Pascal FP16/FP32/INT8 Performance

Hey guys,

Wanted to start a clean thread on since it's a little hard to navigate the uber threads.

Just want to get a clean record for the various instruction rates of various Pascal based parts. NVIDIA has provided a sparse matrix of information.
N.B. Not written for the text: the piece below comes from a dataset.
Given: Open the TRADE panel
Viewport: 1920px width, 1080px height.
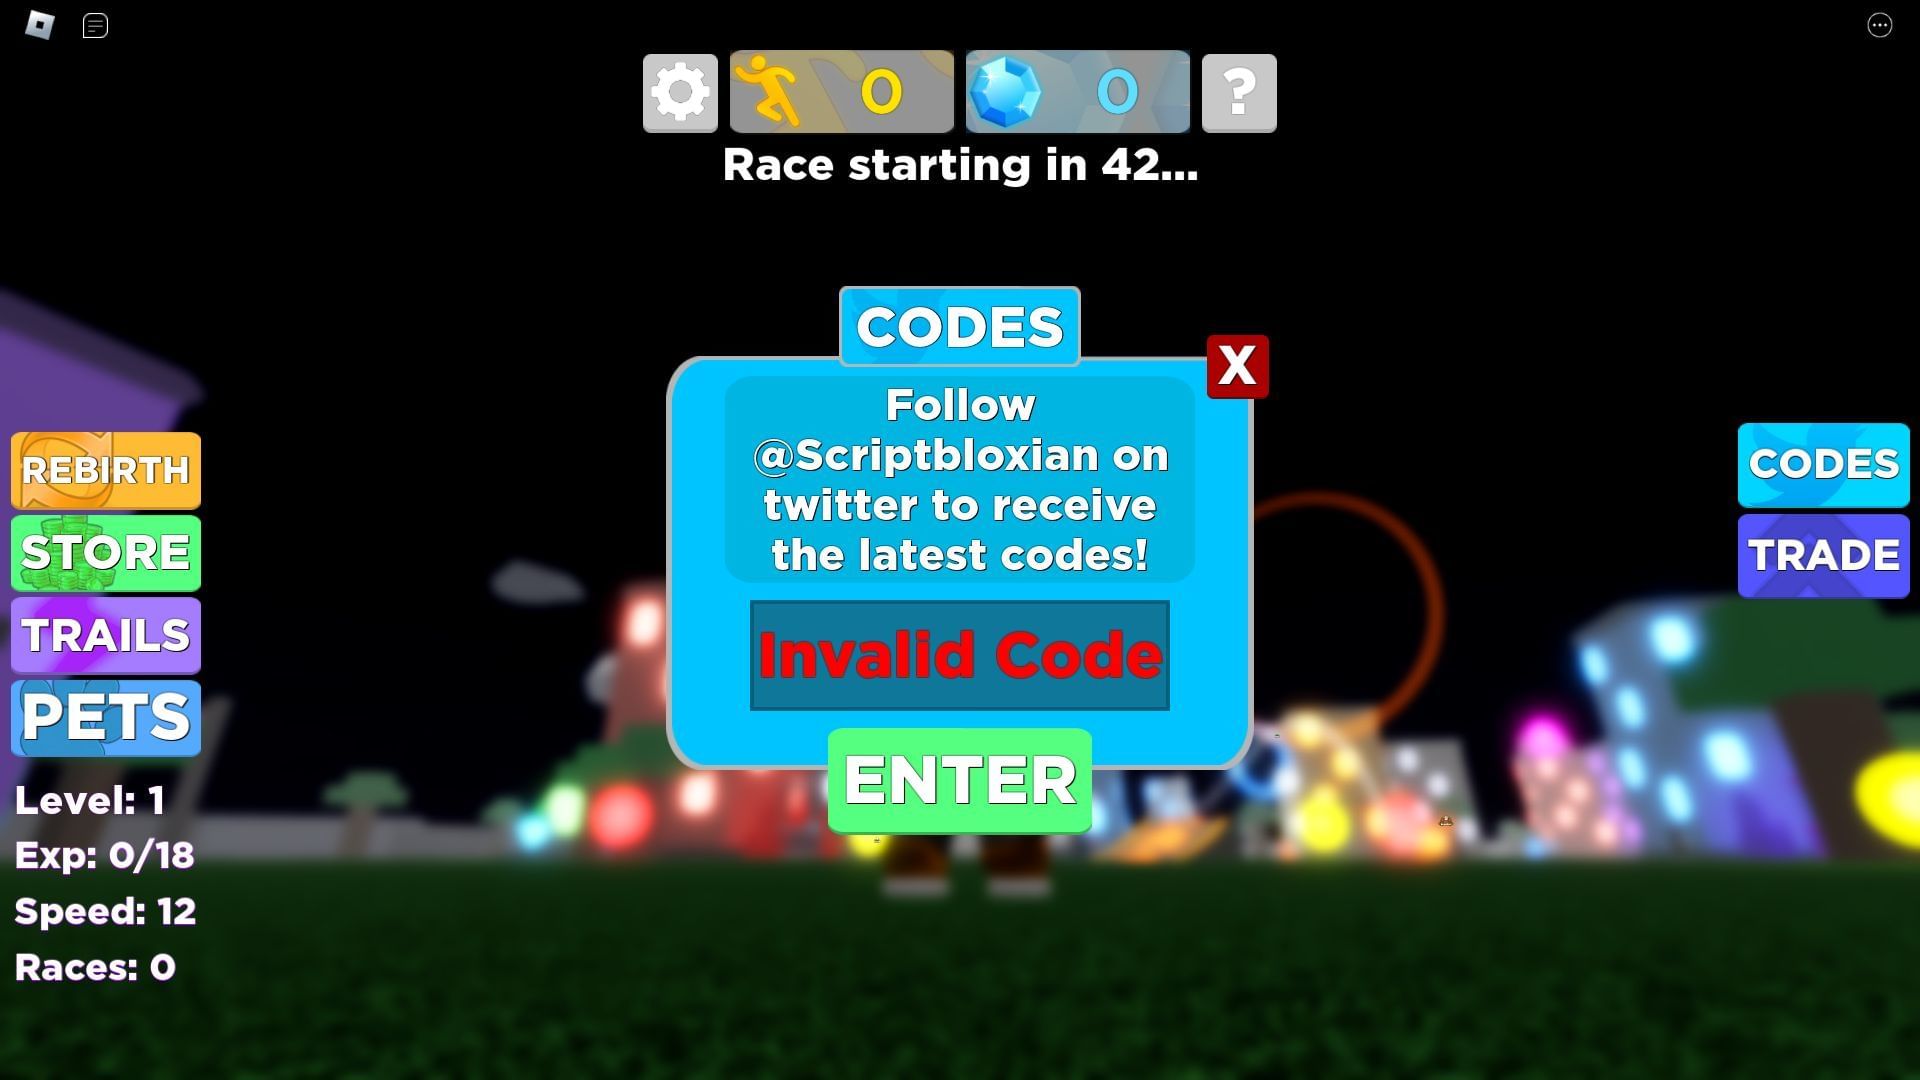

Of note is the restriction of FP16 on consumer parts and the special INT8 mode on Titan X. But how these specs fill in other GPUs isn't clear.

Would love to see this table (attached) filled out.

-James
 

Attachments

  • Screen Shot 2016-08-12 at 12.05.59 PM.png
    Screen Shot 2016-08-12 at 12.05.59 PM.png
    24.1 KB · Views: 100
GP100 is lacking dp4a and dp2a so that's a 0 in the int8 row.
Titan X (GP102) has only compatibility fp16, same as 1080 (GP104) so 1/64 (though it's really 1/128 vec2). It's also having only compatibility double support so 1/32 same as 1080.
The int8 is also full rate on 1080 so 4x of the fp32.
Also not that anything below fp32 is basically cuda only stuff.
 
That chart would be more useful if you added a DP4A row, which is the simple but useful new integer instruction in non-P100 Pascal.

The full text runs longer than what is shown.